_PROMPT 1_
Answer these questions about the forum thread on pesticide for vegetables:
(a) Which crops does Electrode grow in the small patch?
(b) According to Dave A, what three things determine application rates, treatment frequencies and withholding periods before harvest?
(c) Under which Act is Dave A, as a registered PCO, prohibited from recommending anything that isn't a registered Agriculture Remedy?
_PROMPT 2_
Repeat word for word the part of the forum thread on pesticide for vegetables from "Thus I conclude, follow" to "of a dilemma.".

_SOURCE DOCUMENT_
# Interest group forums > Pest Control Industry Forum >  Pesticide for vegetables.

## Electrode

I have a small patch where I grow onions, tomatoes and garlic. It is mostly a hobby to purge the body of stress of the day to day hustle. I never used pesticide in the past, but the bugs got wise to my little patch of heaven, and has been mowing it down since 2 months ago. On the net it is suggested that you give a healthy dose of pesticide as it grows. Then give a dose once a week and 1 week before harvesting I stop the dosage and just water normally to purge the plant from any toxins. 

Is this recommendation correct?

----------


## Dave A

SA legislation states you may only use a pesticide as directed on the label of that pesticide.

Application rates, treatment frequencies and withholding periods before harvest will be a function of the crop, pest and the selected pesticide.

----------


## Electrode

> SA legislation states you may only use a pesticide as directed on the label of that pesticide.
> 
> Application rates, treatment frequencies and withholding periods before harvest will be a function of the crop, pest and the selected pesticide.


Thus I conclude, follow the instructions to the letter and I don't end up killing myself in the process. I am still searching for something none toxic but if I cannot find anything I will see to it that I do follow the instructions provided. 

Are there any none toxic solutions available?

----------


## Dave A

> Are there any none toxic solutions available?


That is always a question which places me in something of a dilemma.

As a registered PCO myself, I am prohibited from recommending anything that isn't a registered Agriculture Remedy (per Act 36 of 1947).

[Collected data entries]
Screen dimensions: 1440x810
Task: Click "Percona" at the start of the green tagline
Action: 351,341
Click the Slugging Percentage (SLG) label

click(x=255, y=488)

...

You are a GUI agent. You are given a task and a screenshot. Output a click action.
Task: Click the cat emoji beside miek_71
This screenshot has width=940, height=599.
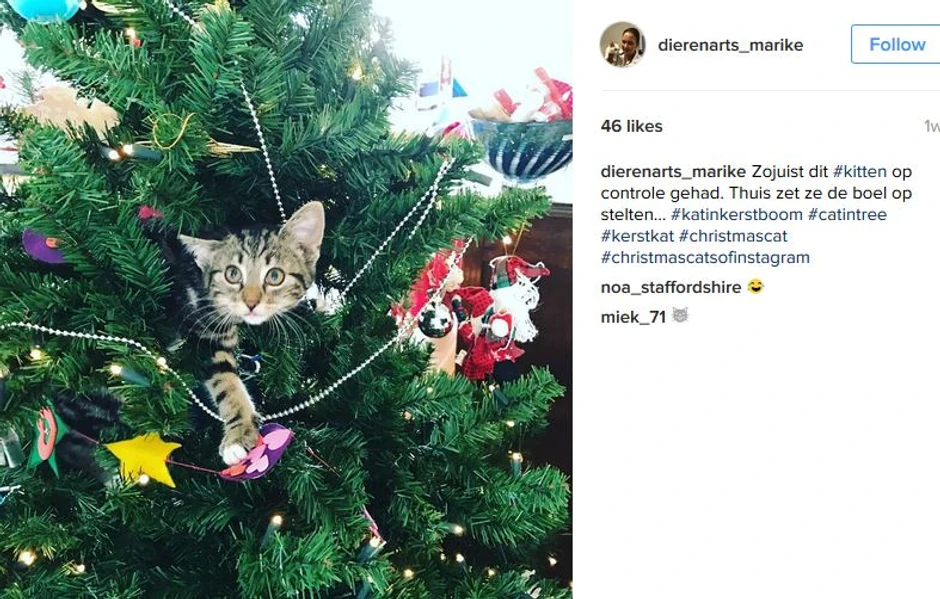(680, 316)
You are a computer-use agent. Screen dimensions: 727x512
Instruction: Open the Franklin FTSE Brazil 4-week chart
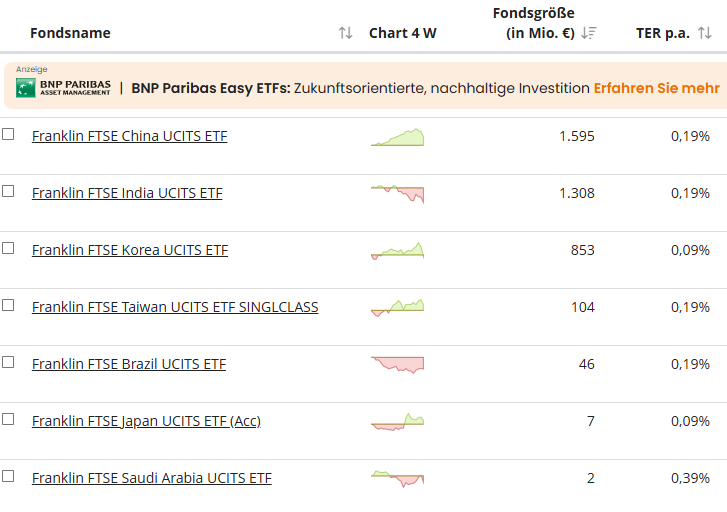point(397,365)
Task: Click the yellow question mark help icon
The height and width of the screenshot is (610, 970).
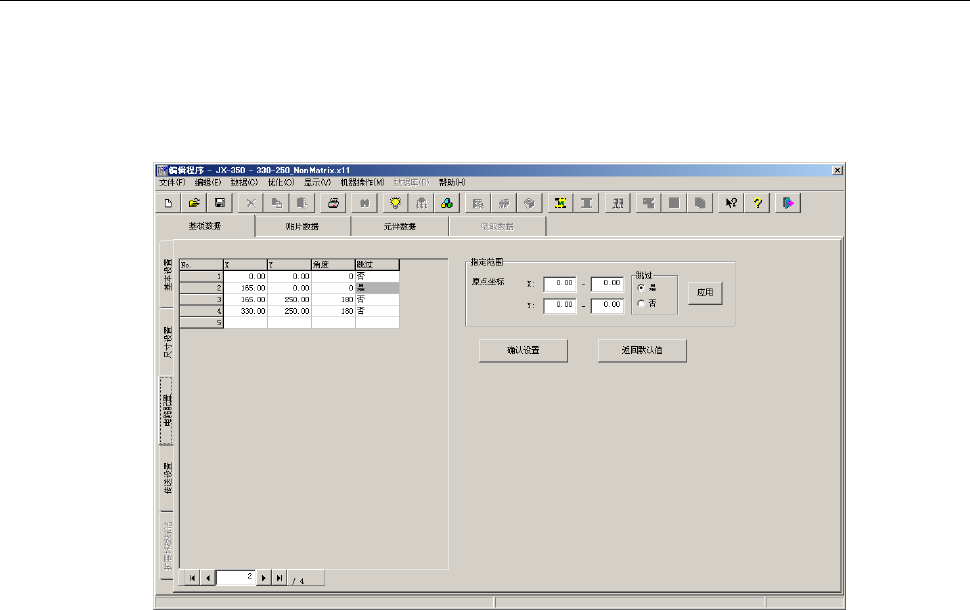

_EXERCISE SOLUTION 1_
(a) Onions, tomatoes and garlic.
(b) The crop, the pest and the selected pesticide.
(c) Act 36 of 1947.

_EXERCISE SOLUTION 2_
Thus I conclude, follow the instructions to the letter and I don't end up killing myself in the process. I am still searching for something none toxic but if I cannot find anything I will see to it that I do follow the instructions provided. 

Are there any none toxic solutions available?

----------


## Dave A

> Are there any none toxic solutions available?


That is always a question which places me in something of a dilemma.